Un caso de injusticia laboral terminó en una sentencia ejemplar que sienta un precedente sobre los derechos de salud de los trabajadores. Todo comenzó cuando un empleado de una compañía privada sufrió una descompensación y pidió ir a buscar su inhalador en el trabajo para tratar un ataque de asma agudo. Ante este pedido de salud básico, la empresa tomó la drástica decisión de considerar la interrupción de la tarea como un abandono de puesto y lo despidieron de forma inmediata.
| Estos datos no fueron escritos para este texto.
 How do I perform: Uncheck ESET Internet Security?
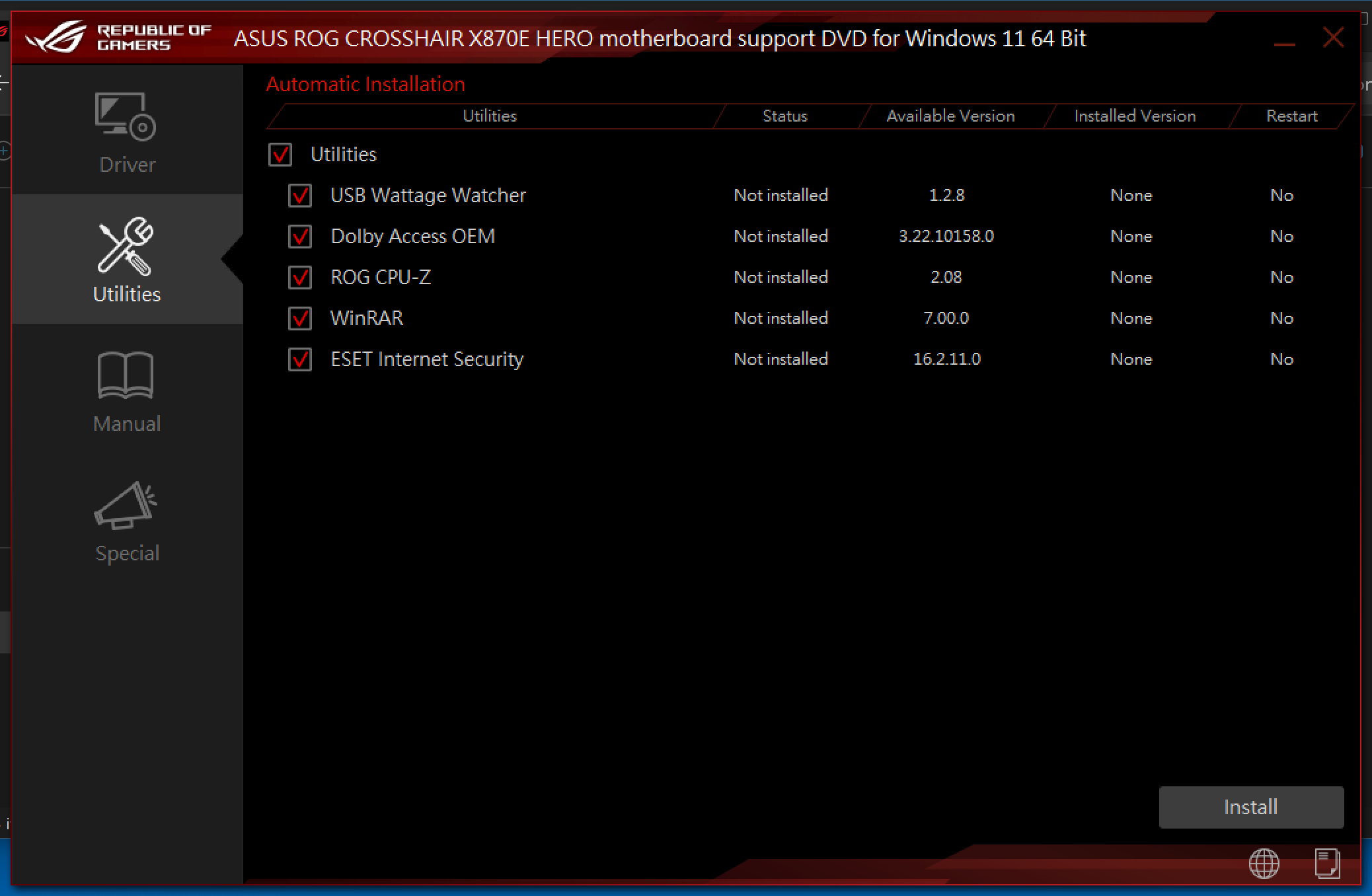[x=299, y=359]
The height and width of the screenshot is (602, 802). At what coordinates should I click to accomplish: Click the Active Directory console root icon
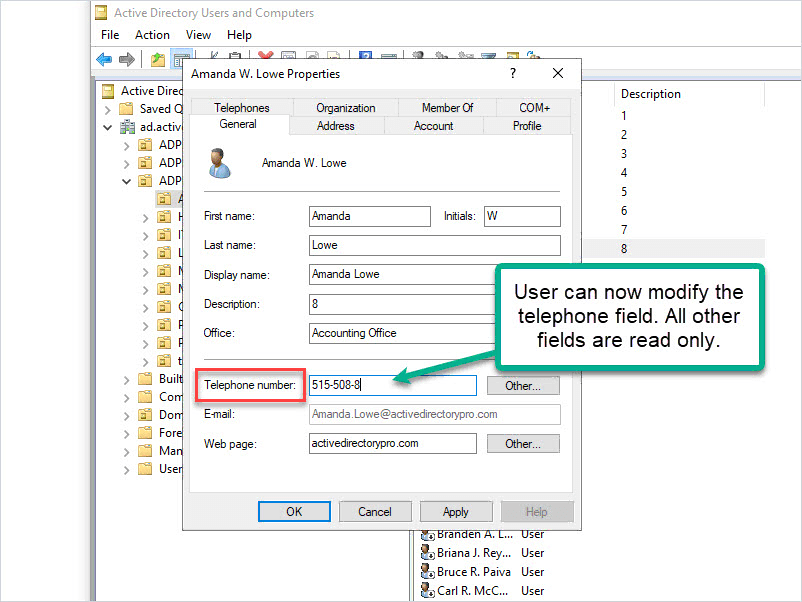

Tras un largo proceso judicial donde se demostró que el hombre corría riesgo de vida, la justicia dictaminó que fue indemnizado con 45 mil dolares en concepto de daños morales y discriminación. El tribunal consideró que el empleador actuó con una falta total de empatía y violó los derechos fundamentales del trabajador a recibir asistencia médica. El fallo resalta que ninguna normativa interna de una empresa puede estar por encima de la integridad física de las personas. La defensa de la compañía intentó alegar motivos de productividad, pero las pruebas médicas fueron determinantes para el magistrado. Este suceso ha generado un intenso debate en los foros laborales sobre los límites del poder disciplinario en situaciones de urgencia. El beneficiario de la sentencia manifestó que, más allá del dinero, lo importante fue el reconocimiento de la arbitrariedad sufrida.